The number of discrete unit stains on the surface of sheep erythrocytes enumerated by electron microscopy after preembedding staining using ¹²⁵I antierythrocyte antibody (anti-E) and the unlabeled antibody enzyme method was correlated with enzyme activity and radioactivity of lysed cell suspensions. Purified anti-E was applied in a concentration range resulting in the binding of 10-2,600,000 molecules/cell. Sheep serum antirabbit immunoglobulin and peroxidase-antiperoxidase complex were used in excess.
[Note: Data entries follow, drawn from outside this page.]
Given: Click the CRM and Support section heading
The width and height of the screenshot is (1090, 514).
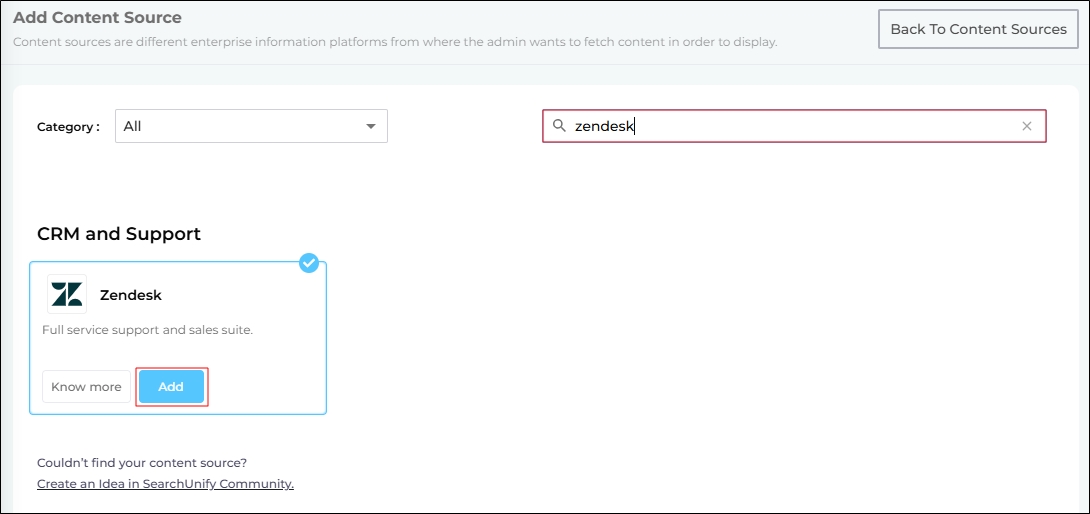Looking at the screenshot, I should tap(119, 234).
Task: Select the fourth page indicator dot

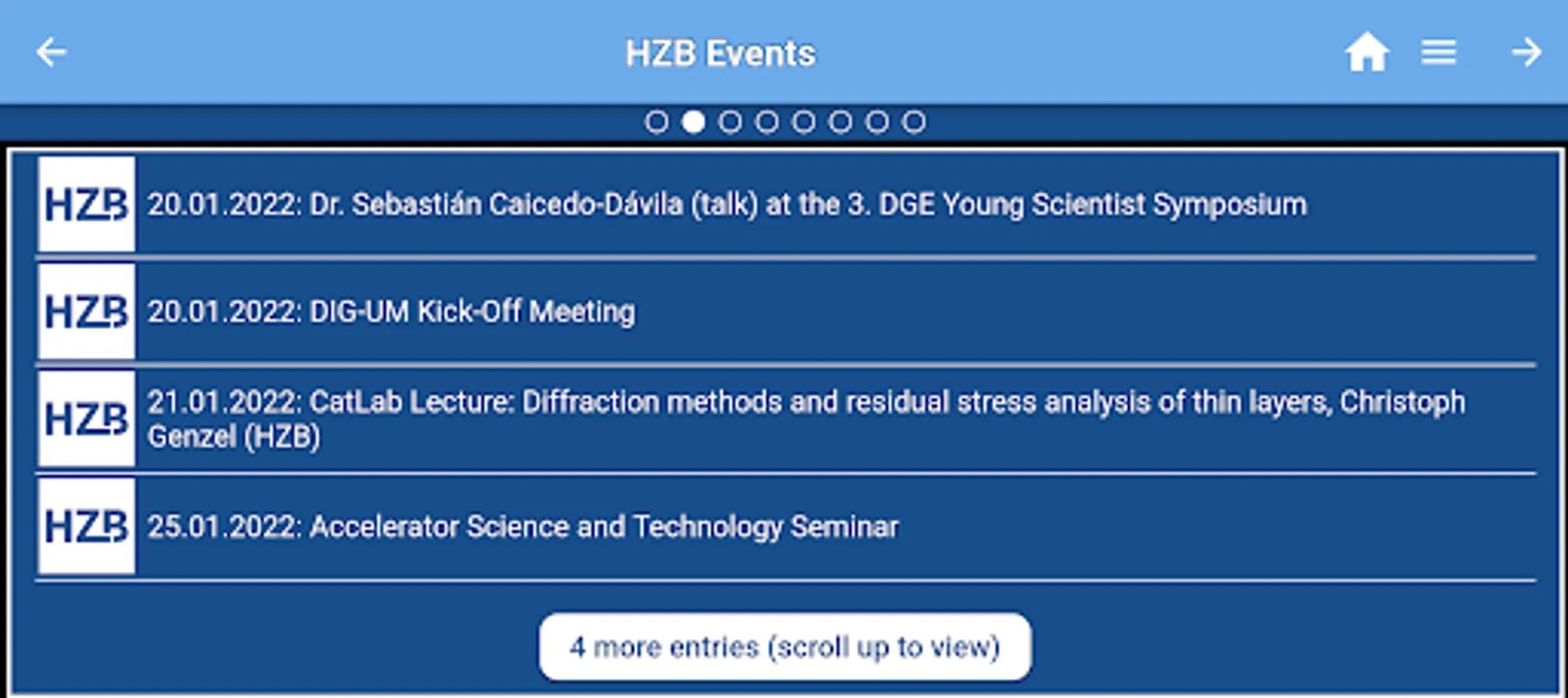Action: pos(767,122)
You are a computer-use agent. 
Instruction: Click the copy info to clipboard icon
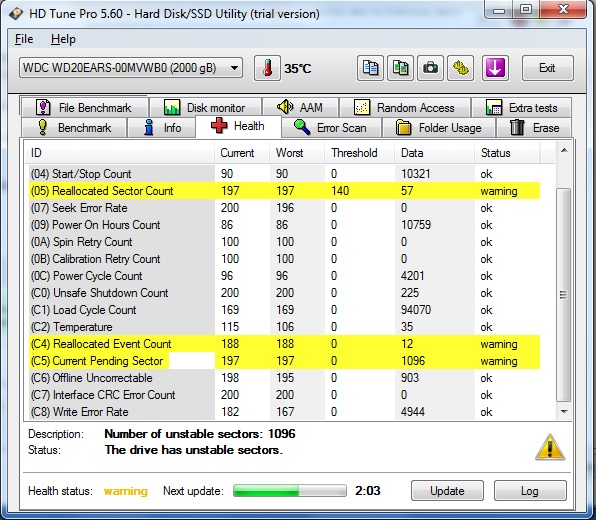370,68
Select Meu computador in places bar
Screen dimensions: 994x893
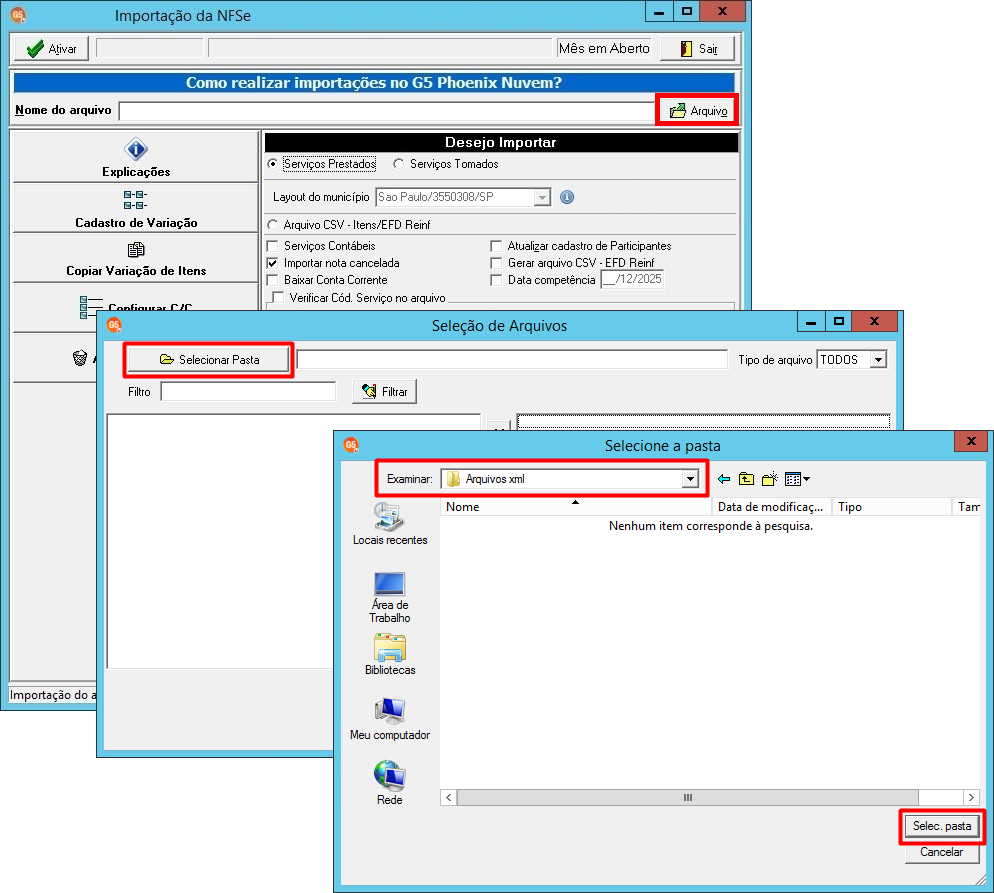click(x=390, y=719)
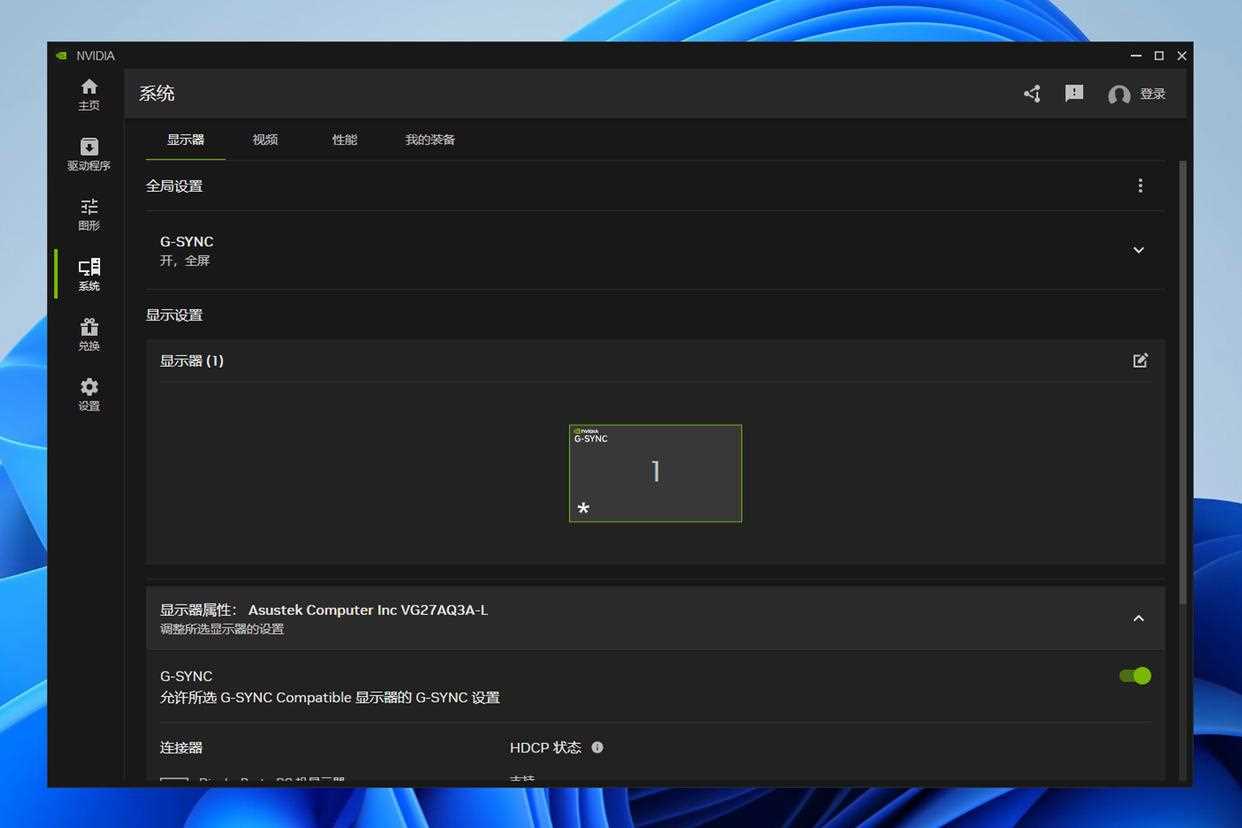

With a new light-scattering assay for peroxidase the sensitivity of measurement of enzyme activity on suspensions of cell stromata exceeded that of radioactivity assay allowing measurement of as little as 5 x 10^–13 mmole antibody/ml. Discrete unit stains on cell sections were visualized to 1.5 x 10⁴ anti-E/cell. Above this number, staining occurred in patches of increasing size but was still discontinuous to ∼3 x 10⁴ anti-E bound/cell. Above 2-3 x 10⁴ anti-E bound/cell continuous staining of the membrane was observed. Assuming random distribution of bound anti-E, the number of discrete unit stains visualized per cell section was formulated as a probability function. The observed numbers of unit stains per section agreed well with the values so formulated to ∼8,000 anti-E/cell. Thus, enzyme activity of peroxidase-antiperoxidase, in suspensions or by enumeration of unit stains by electron microscopy, served as a sensitive quantitative measure of specific antibody bound per cell. The data permit the interpolation that staining of sparsely distributed cell surface antigens by the unlabeled antibody enzyme method with excess antibody permits the enumeration of antigen sites. In addition, mobility of surface antigens may be quantitated by comparison of observed and predicted numbers of discrete unit stains per section.